Mit dem typischen schwarzen Style der Gothic-Szene, möchten die Angehörigen ihre Gefühls- und Gedankenwelt zum Ausdruck bringen. Die Farbe schwarz steht für Ernsthaftigkeit und Nachdenklichkeit – sie steht aber auch für Hoffnungslosigkeit und Leere, Melancholie, Trauer und Tod. Die Farben Blau, Violett, Weiß oder Bordeaux-Rot werden als Akzent zum Schwarz getragen. Da die Gothic-Szene ihre Wurzeln im Punk hat, werden Strumpfhosen oder Netzhemden absichtlich mit Rissen oder Löchern versehen – auch die Frisuren erinnern an die Punk-Kultur aus 1980.

Die Strategie der früheren Gothic-Szene war auch eine Inszenierung des Horrors.
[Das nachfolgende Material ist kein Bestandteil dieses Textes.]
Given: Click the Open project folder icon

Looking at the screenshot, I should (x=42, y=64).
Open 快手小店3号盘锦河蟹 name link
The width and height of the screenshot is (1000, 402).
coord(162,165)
Besonders bei den „Gruftis“ galt es als modisch, die Vergänglichkeit des menschlischen Dasein darzustellen.

Es gibt aber auch viele, die sich bewusst von der Punk-Kultur abgrenzen. Hierbei kommen einzelne Elemente aus den Kleidungsstilen der Renaissance oder Viktorianische Zeitalter zum Einsatz. Die Darsteller aus romantischen Vampirfilme gelten dann gern als modische Vorbilder.

Wer auf elektronische Musik steht, passt sein Kleidungsstil entsprechend an und bezeichnet sich selbst meist als Cybergothic. Dieser Stil ist eine bestimmte Unterart im Gothic-Bereich und wird meist mit schwarzen Grundton und auffälligen Applikationen in knalligen Neonfarben begleitet. Hier gehören Accessoires wie Cyberbrillen, Cybermasken, Cyberhair und Schläuche dazu.